What to work on
Quote each line of the material verbatim, without the pictures.

********

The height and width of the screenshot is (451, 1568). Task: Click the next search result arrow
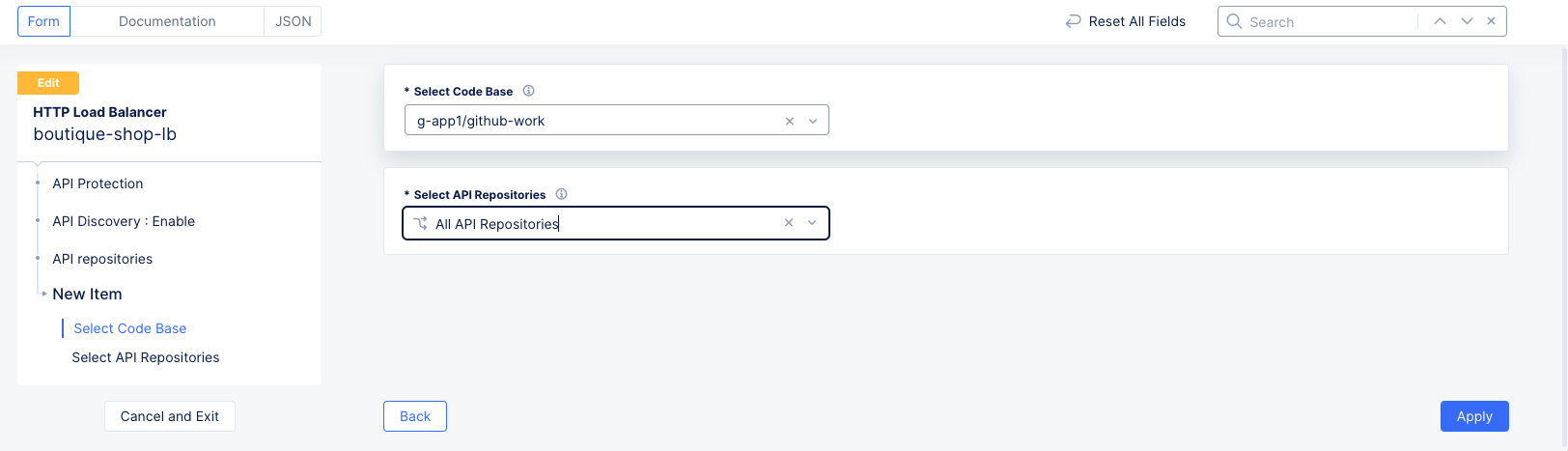coord(1467,21)
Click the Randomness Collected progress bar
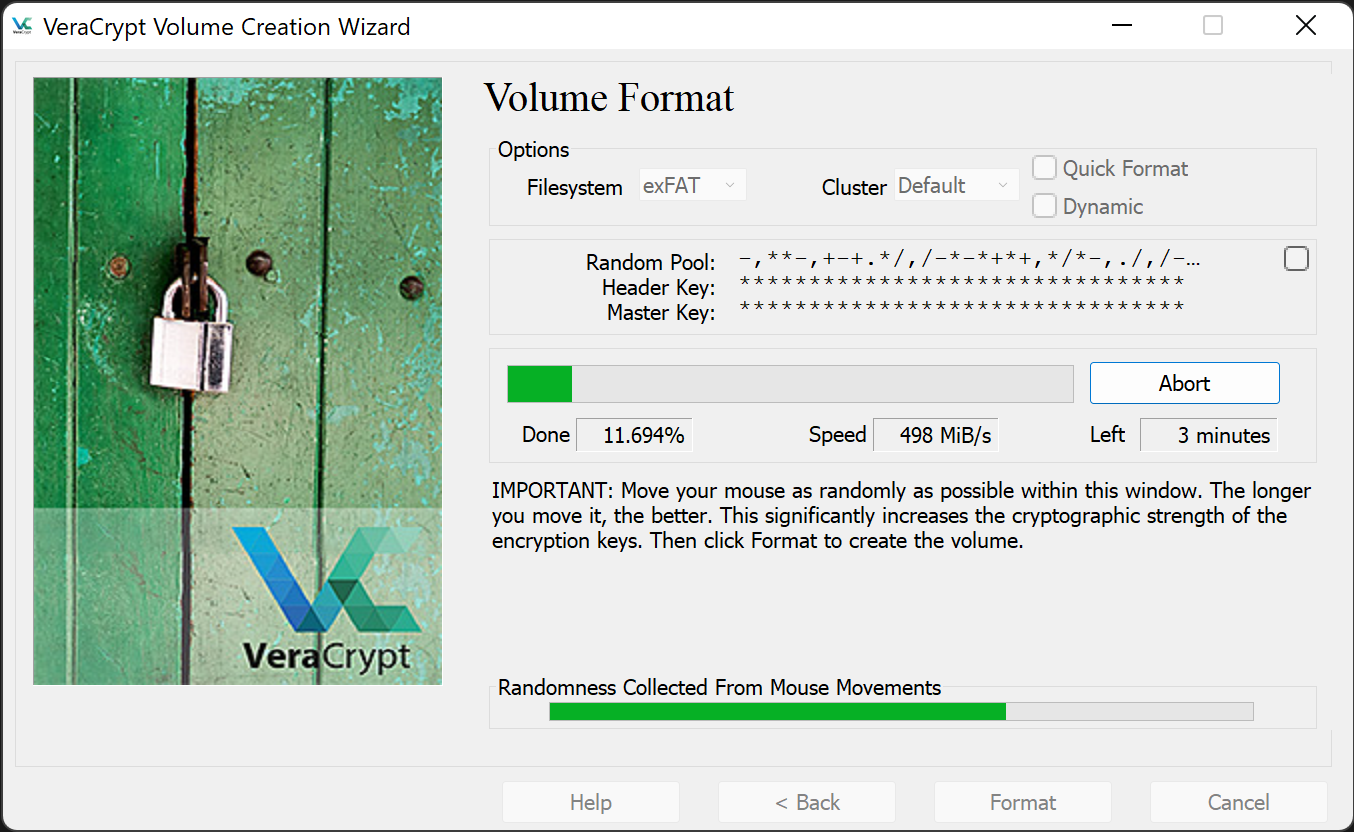This screenshot has width=1354, height=832. pos(900,711)
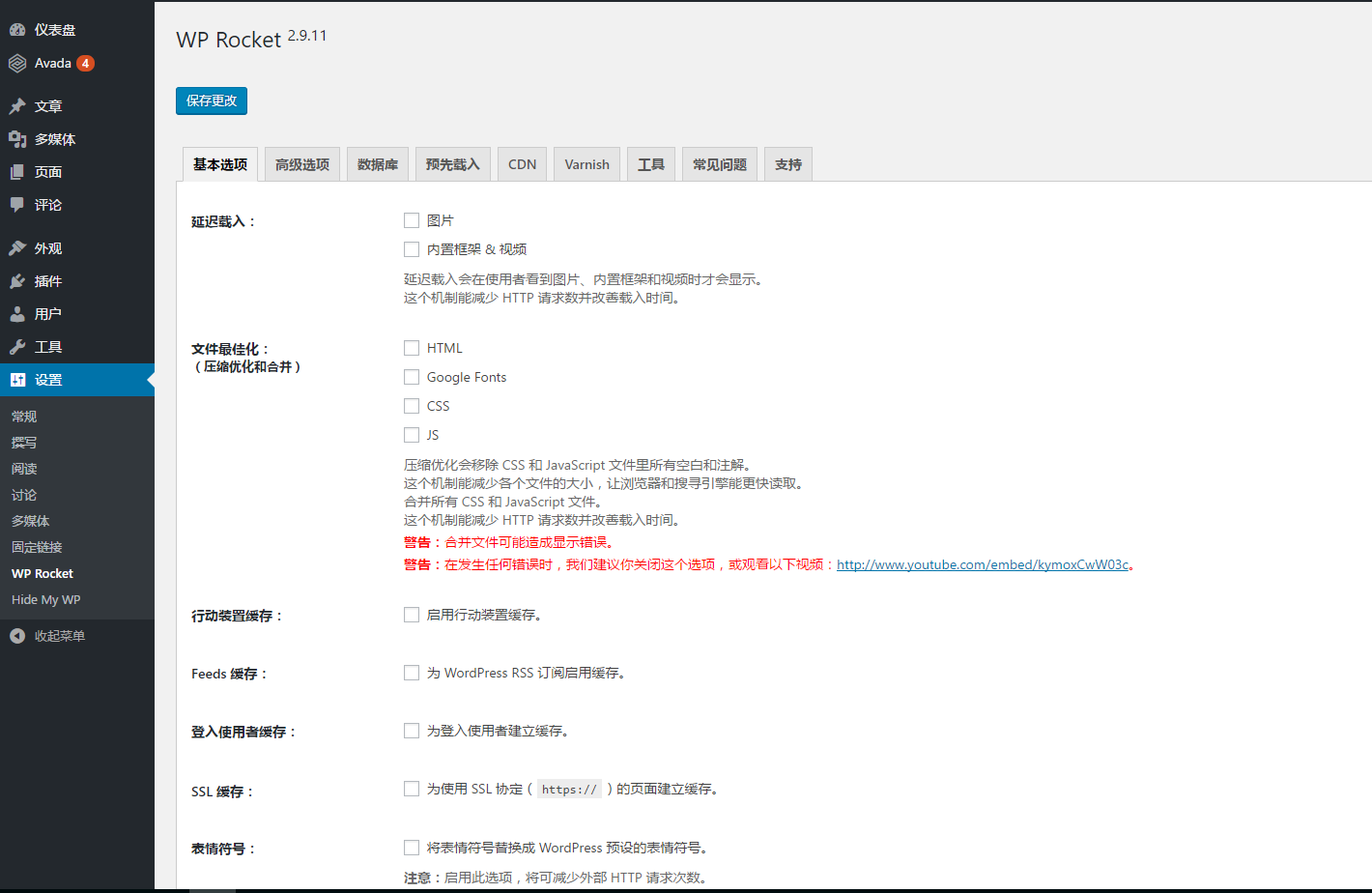Open the YouTube tutorial link
The height and width of the screenshot is (893, 1372).
click(x=983, y=564)
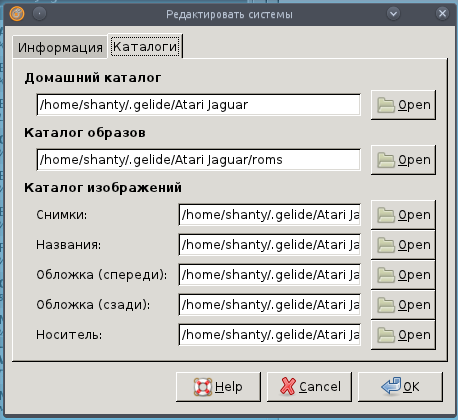
Task: Focus the Домашний каталог path field
Action: tap(199, 105)
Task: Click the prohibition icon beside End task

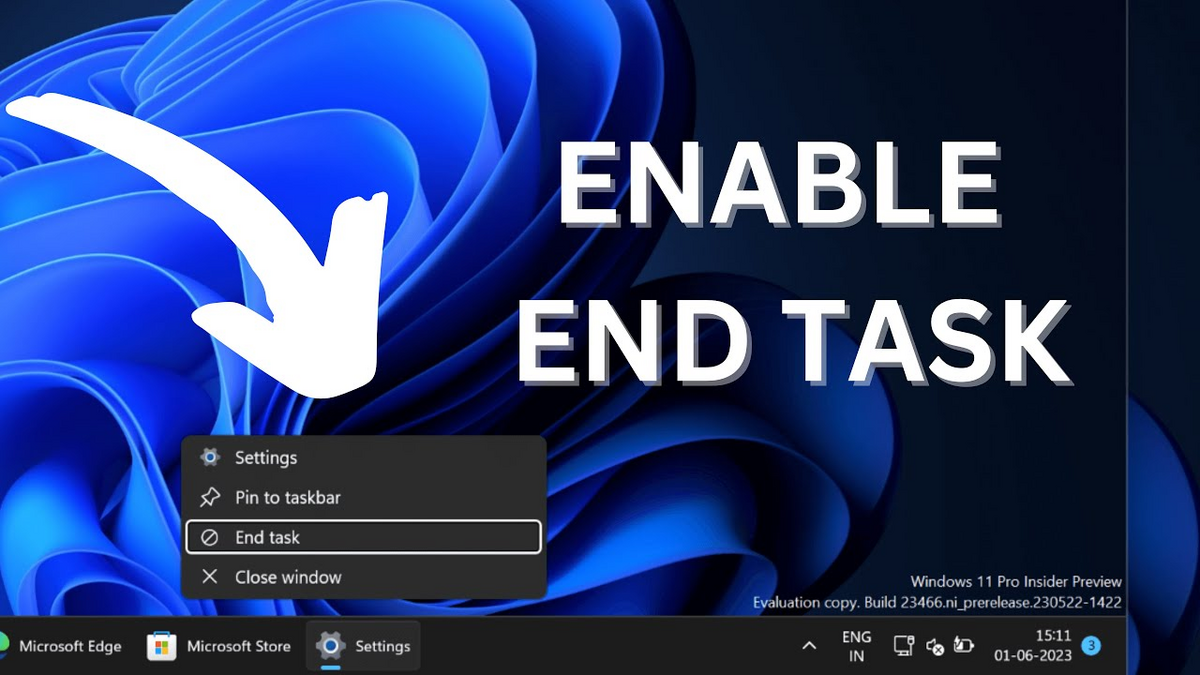Action: tap(209, 537)
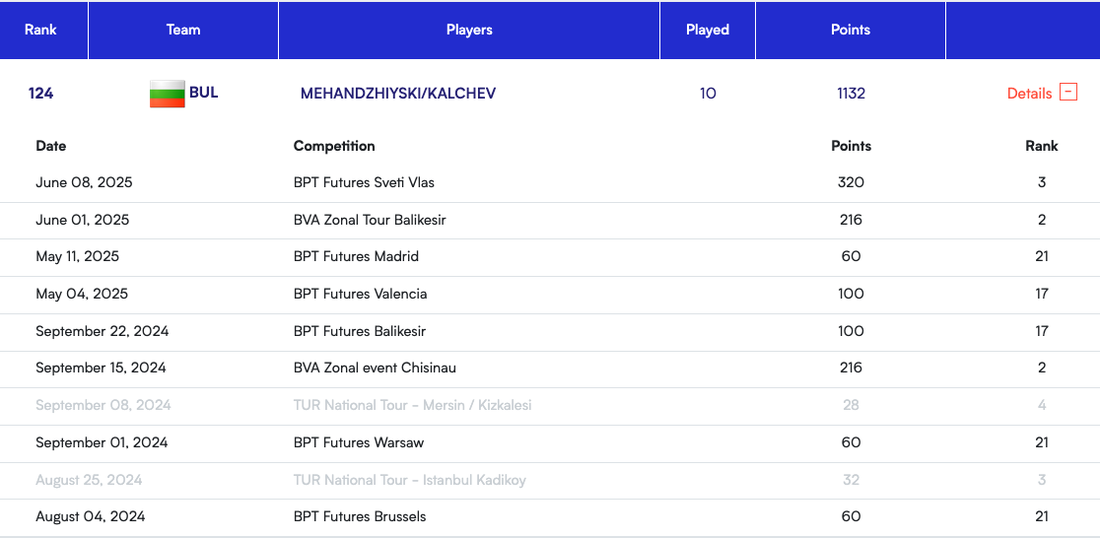This screenshot has width=1100, height=538.
Task: Click the Rank column header
Action: tap(41, 30)
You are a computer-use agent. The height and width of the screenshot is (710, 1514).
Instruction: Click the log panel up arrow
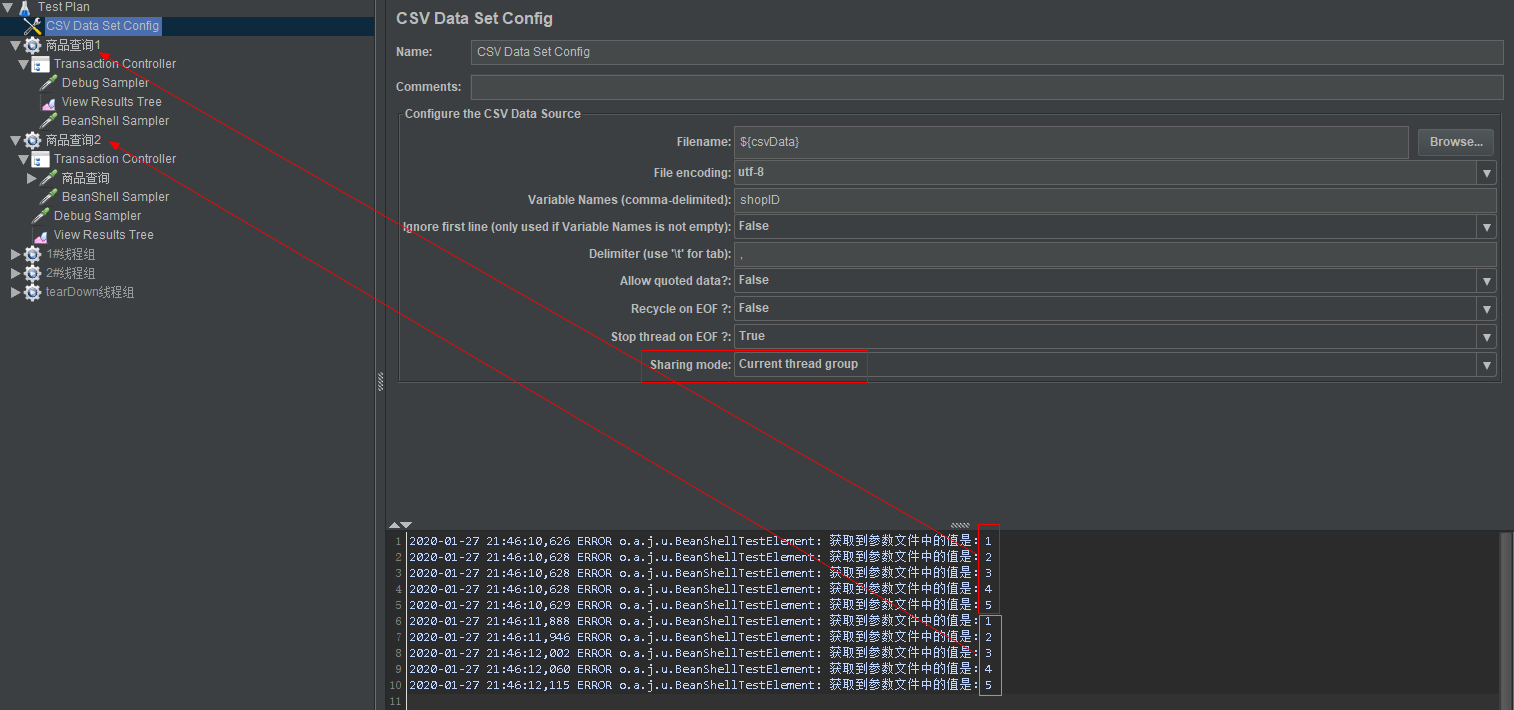395,524
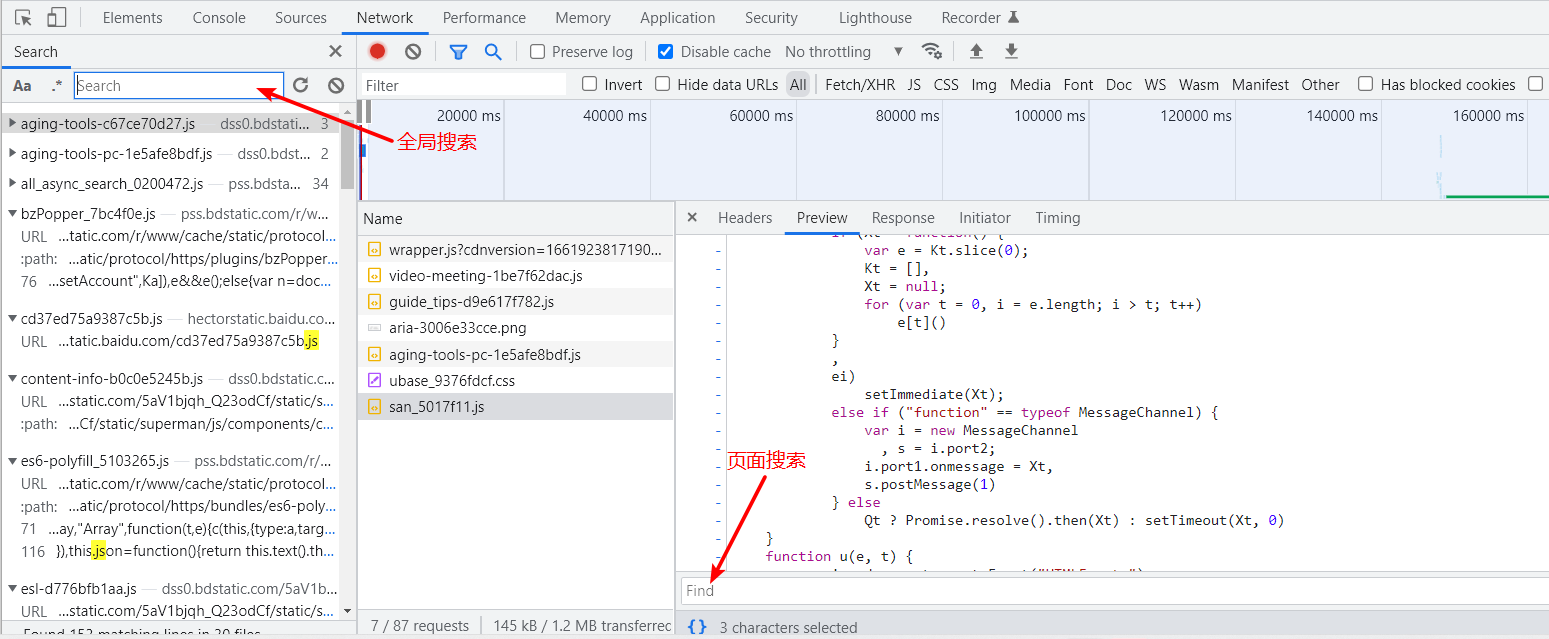Toggle the device toolbar icon

coord(57,18)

********

Expected output
The height and width of the screenshot is (451, 1568). Task: Click the next search result arrow
coord(1467,21)
Click the Randomness Collected progress bar
This screenshot has width=1354, height=832. pos(900,711)
Open the YouTube tutorial link
The height and width of the screenshot is (893, 1372).
click(x=983, y=564)
Task: Focus the Домашний каталог path field
Action: tap(199, 105)
Task: Click the prohibition icon beside End task

Action: tap(209, 537)
This screenshot has width=1100, height=538.
Task: Click the Rank column header
Action: tap(41, 30)
You are a computer-use agent. The height and width of the screenshot is (710, 1514).
Instruction: Click the log panel up arrow
395,524
Toggle the device toolbar icon

coord(57,18)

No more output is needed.